To understand why I started Schmidty Says, you’ll have to know where Shannon came from. My mother was a diehard hippie traveling the world in the late 70’s, trying to find herself. She had many exciting adventures during the three plus years spent overseas. She met my Australian father while they were living in a house boats off the coast of Sir Lanka. Once they broke up with their significant others, they planned to meet and spent three days traveling to Goa India for a sexy rendezvous. I was conceived in a fortress converted into a hostel on a cliff overlooking the ocean. After three wonderful days together, they split paths and never saw each other again. Her psychic abilities were strong in the untouched world and months later a vision of her pregnancy appeared to her while meditating. She soon sold most her possessions and traveled home to Santa Monica California. My grandparents welcomed her back with open arms and two months later she gave birth to me.
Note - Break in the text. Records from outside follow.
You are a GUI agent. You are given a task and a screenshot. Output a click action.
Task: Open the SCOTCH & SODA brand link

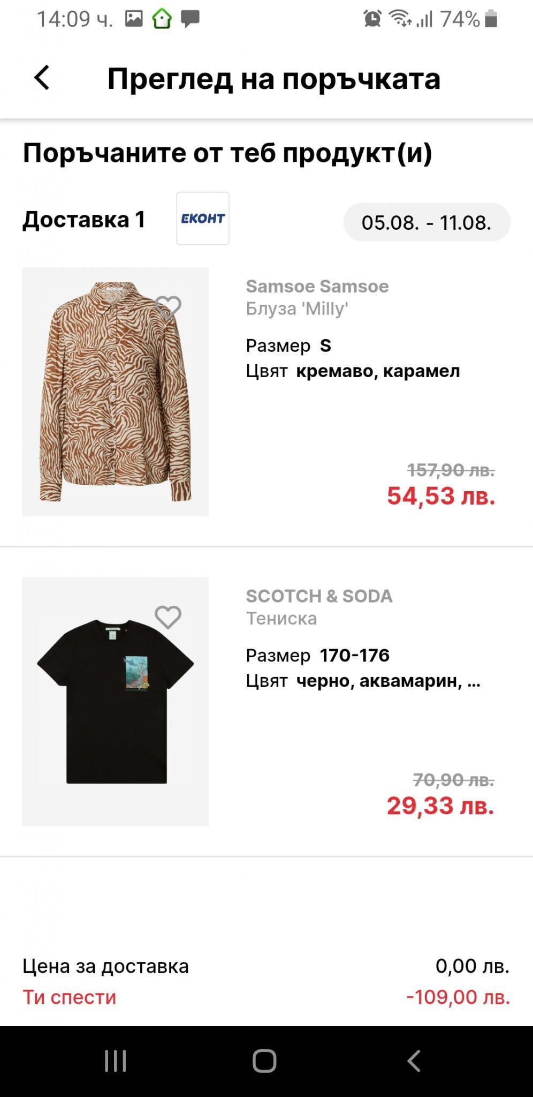coord(319,596)
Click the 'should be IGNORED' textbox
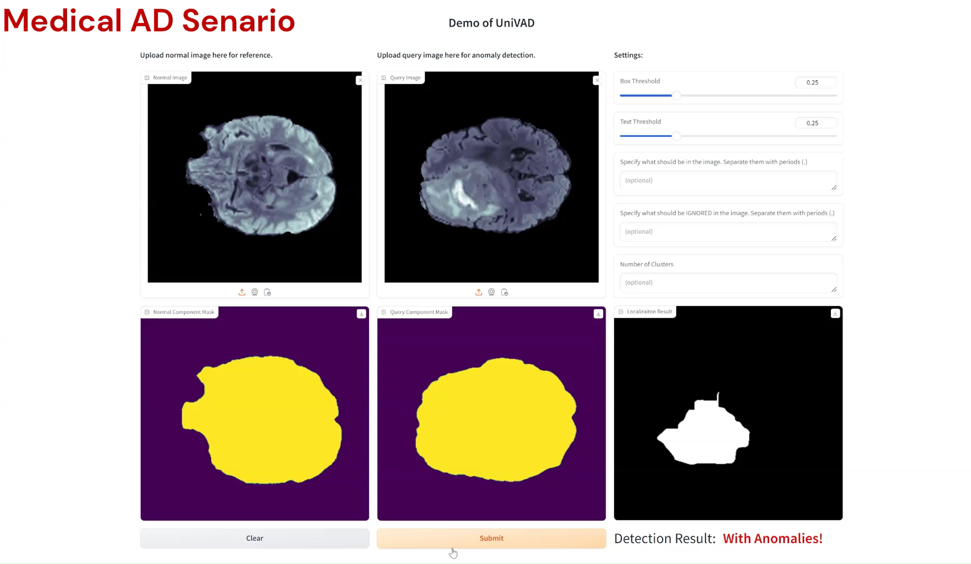Image resolution: width=971 pixels, height=564 pixels. (x=728, y=232)
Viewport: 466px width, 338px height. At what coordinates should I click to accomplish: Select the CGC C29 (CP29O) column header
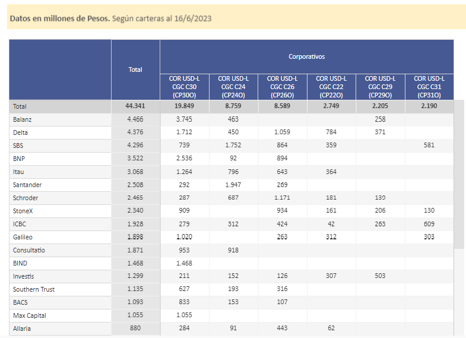click(380, 86)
Fast forward 4 years later and we were living with my new step father Ernie in the San Fernando Valley. He was an animation director at Filmation and work on projects such as He-Man and She Ra. Our lives were a constant party machine filled with art and decadence. Several years later, alcoholism came between my parents and they divorced when I was nine. Without my dad’s income, my mom and I could no longer afford our beautiful home and we were forced to downgrade to a questionable condominium. There I learned quickly that gullibility and kindness did not go very far in the real world (I was starting to grow up). Over the next several years I found trouble anywhere I could. My kind light-hearted spirit was crushed constantly by the hood rat kids I hung out with and I became angry. Then the earthquake hit and devastated everyone, we were two miles from the epicenter. Fortunately, GTE (my mom’s company) offered to buy our crumbling condo and move us to Grapevine Texas for a new job opportunity.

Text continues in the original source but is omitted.